**Passage to read**
A journal may wish to require stricter or weaker requirements for publication of results and this can be done by setting thresholds for α1 and α2 accordingly, (e.g. stricter thresholds: α1 = 0.01, α2 = 0.05, Δ = 0.5sp; weaker thresholds: α1 = 0.05, α2 = 0.10, Δ = 0.5sp). Also, note that a p-value may be used in one way for the interpretation of results and another way to inform publication decisions. Recently, a large number of researchers [123] have publically suggested that the threshold for defining “statistical significance” be changed from p < 0.05 to p < 0.005. However, they are careful to emphasize that while this stricter threshold should change the description and interpretation of results, it should not change “standards for policy action nor standards for publication”.

“Gaming the system”- When evaluating a new publication policy one should always ask how (and how easily) a researcher could -unintentionally or not- “game the system”. For the CET-policy as described above, we see one rather obvious strategy.

Consider the following, admittedly extreme, example. A researcher submits 20 different study protocols for pre-registration each with very small sample size targets (e.g. n = 8). Suspend any disbelief, and suppose these studies all have good merit, are all well written, and are all well designed (besides being severely underpowered), and are therefore all granted in principle acceptance. Then, in the event that the null is true (i.e. μ = 0) for all 20 studies (and with α1 = 0.05), it is expected that at least one study out of the 20 will obtain a positive result and thus be published. This is publication bias at its worst.

In order to discourage this unfortunate practice, we suggest making a researcher’s history of pre-registered studies available to the public (e.g. using ORCID [124]). However, while potentially beneficial, we do not anticipate this type of action being necessary. With the CET-policy, it is no longer in a researcher’s interest to “game the system”.

Consider once again, our extreme example. The strategy has an approximately 64% chance of obtaining at least one publication at a cost of 20 submissions and a total of 160 = 8 ⋅ 20 observations. If the goal is to maximize the probability of being published [125], then it is far more efficient to submit a single study with n = 160, in which case there is an approximately 98% chance of obtaining a publication (i.e. with α2 = 0.10, Pr(inconclusive|μ = 0, σ2 = 1, Δ = 0.5) = 0.02; 92% chance with α2 = 0.05, Pr(inconclusive|μ = 0, σ2 = 1, Δ = 0.5) = 0.08).

Conclusion

Publication bias has been recognized as a serious problem for several decades now [126]. Yet, in many fields, it is only getting worse [127]. An investigation by Kühberger et al. (2014) [128] concludes that the “entire field of psychology” is now tainted by “pervasive publication bias”.

**Raw data**
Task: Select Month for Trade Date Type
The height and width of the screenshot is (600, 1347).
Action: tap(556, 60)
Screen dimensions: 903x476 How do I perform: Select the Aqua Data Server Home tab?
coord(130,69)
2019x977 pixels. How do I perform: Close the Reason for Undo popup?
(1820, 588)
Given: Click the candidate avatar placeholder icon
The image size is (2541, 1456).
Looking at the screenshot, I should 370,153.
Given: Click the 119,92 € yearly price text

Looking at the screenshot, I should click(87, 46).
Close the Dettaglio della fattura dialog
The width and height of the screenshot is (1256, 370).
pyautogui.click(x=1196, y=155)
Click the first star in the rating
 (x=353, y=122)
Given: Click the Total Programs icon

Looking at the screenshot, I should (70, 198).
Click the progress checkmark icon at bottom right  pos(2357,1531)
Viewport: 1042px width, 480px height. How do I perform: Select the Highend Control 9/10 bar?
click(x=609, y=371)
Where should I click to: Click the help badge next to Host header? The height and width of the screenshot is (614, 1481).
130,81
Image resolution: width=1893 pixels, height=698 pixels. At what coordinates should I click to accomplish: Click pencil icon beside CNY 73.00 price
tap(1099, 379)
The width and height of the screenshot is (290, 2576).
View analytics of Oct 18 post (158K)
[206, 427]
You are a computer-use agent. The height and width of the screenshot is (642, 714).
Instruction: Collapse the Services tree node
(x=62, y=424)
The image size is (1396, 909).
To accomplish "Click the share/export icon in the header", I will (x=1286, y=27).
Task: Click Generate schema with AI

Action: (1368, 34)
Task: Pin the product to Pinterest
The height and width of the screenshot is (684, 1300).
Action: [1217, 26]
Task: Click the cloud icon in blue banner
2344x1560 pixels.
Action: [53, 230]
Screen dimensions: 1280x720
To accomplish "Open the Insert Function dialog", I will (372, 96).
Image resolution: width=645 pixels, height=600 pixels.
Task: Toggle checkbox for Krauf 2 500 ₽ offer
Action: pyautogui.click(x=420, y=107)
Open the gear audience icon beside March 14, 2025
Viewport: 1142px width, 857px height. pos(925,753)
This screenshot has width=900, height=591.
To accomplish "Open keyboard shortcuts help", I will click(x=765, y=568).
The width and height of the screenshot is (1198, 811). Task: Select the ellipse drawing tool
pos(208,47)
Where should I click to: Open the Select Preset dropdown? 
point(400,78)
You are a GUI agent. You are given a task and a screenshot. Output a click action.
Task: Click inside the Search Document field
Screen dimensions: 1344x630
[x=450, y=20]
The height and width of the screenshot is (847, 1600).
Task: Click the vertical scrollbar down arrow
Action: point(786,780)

**Your tasks**
1. Copy the passage on publication bias word for word, between "Consider the following, admittedly" and "at its worst.", inclusive.
2. Continue the passage on publication bias from its last sentence.

**Responses to the exercise**
1.
Consider the following, admittedly extreme, example. A researcher submits 20 different study protocols for pre-registration each with very small sample size targets (e.g. n = 8). Suspend any disbelief, and suppose these studies all have good merit, are all well written, and are all well designed (besides being severely underpowered), and are therefore all granted in principle acceptance. Then, in the event that the null is true (i.e. μ = 0) for all 20 studies (and with α1 = 0.05), it is expected that at least one study out of the 20 will obtain a positive result and thus be published. This is publication bias at its worst.

2.
There remains substantial disagreement on the merits of pre-registration and result-blind peer-review (e.g. [129131]). Yet, all can agree that innovative publication policy prescriptions can be part of the solution to the “reproducibility crisis”. While some call for dropping p-values and strict thresholds of evidence altogether, we believe that it is not worthwhile to fight “the temptation to discretize continuous evidence and to declare victory” [132]. Instead, the research community should embrace this “temptation” and work with it to achieve desirable outcomes. Indeed, one way to address the “practical difficulties that reviewers face with null results” [32] is to further discretize continuous evidence by means of equivalence testing and we submit that CET can be an effective tool for distinguishing those “high-quality null results” [133] worthwhile of publication.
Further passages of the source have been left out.